(Stored data entries)
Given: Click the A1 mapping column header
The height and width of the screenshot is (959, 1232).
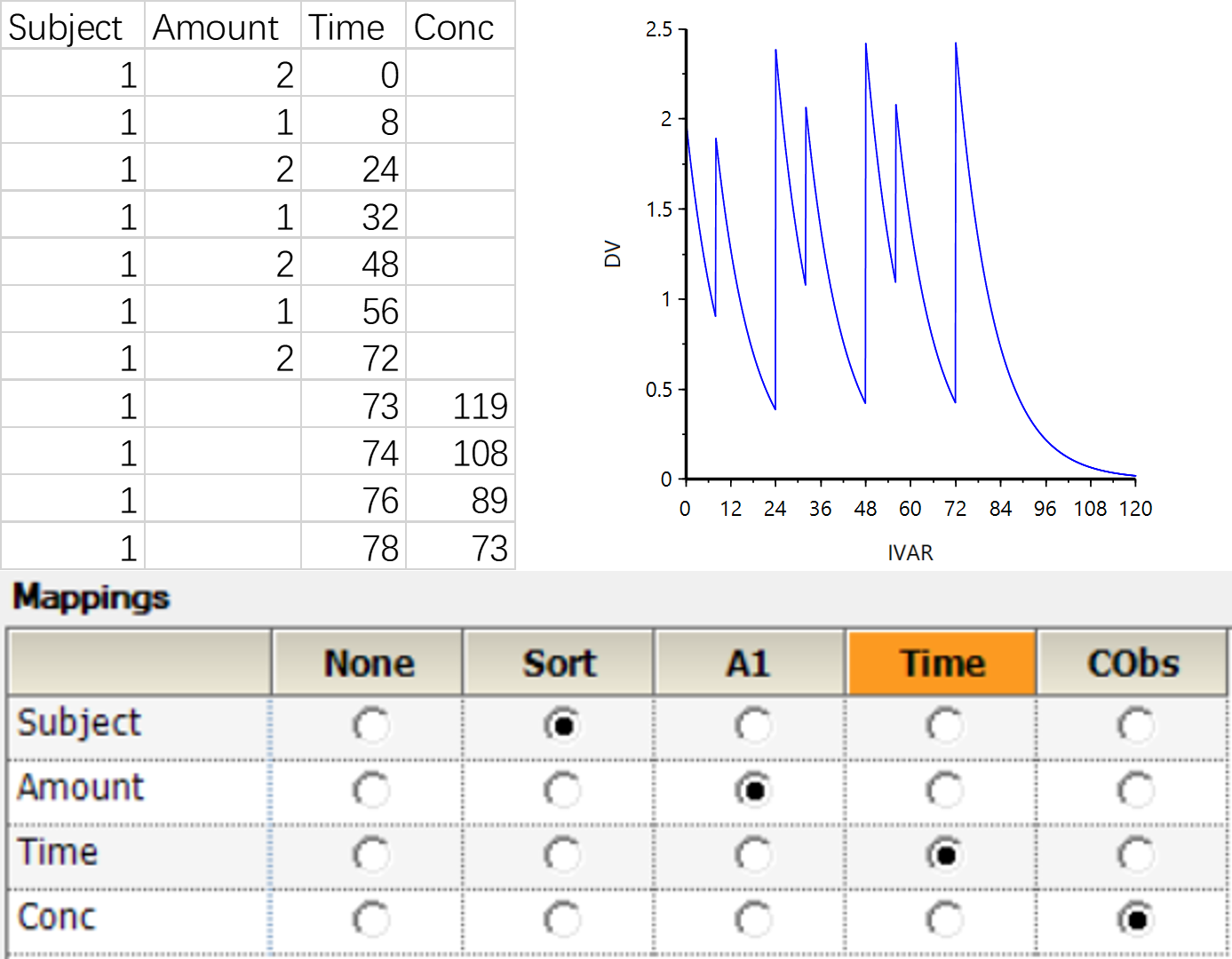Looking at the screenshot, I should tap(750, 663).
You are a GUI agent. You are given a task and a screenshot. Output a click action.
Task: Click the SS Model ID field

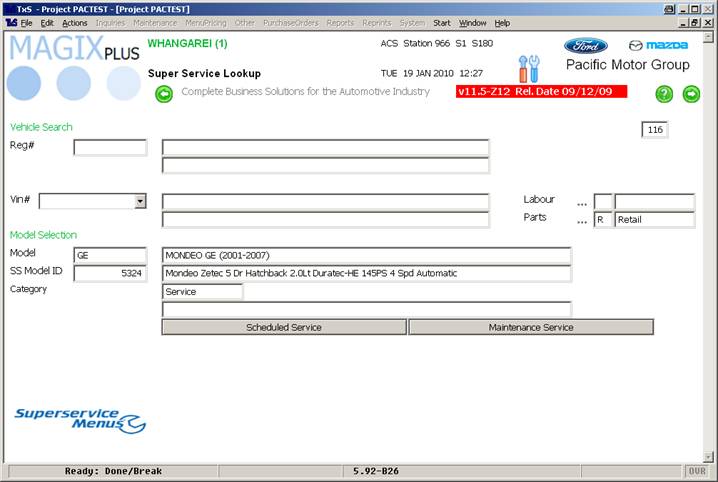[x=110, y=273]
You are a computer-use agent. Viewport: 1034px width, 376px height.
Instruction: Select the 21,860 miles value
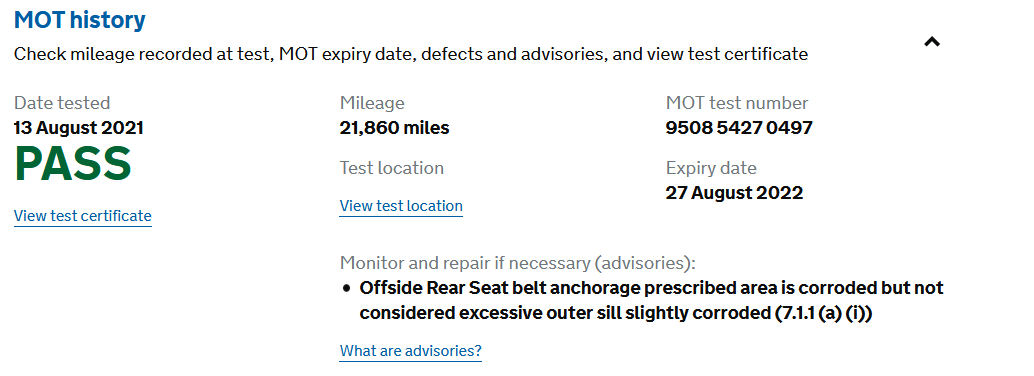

*Task to carry out*: Return only the lines from the line containing "You are a computer-use" through the last line of the records above, both ends included, exactly as written, leaving pictures out.

*Result below*:
You are a computer-use agent. Viewport: 1034px width, 376px height.
Instruction: Select the 21,860 miles value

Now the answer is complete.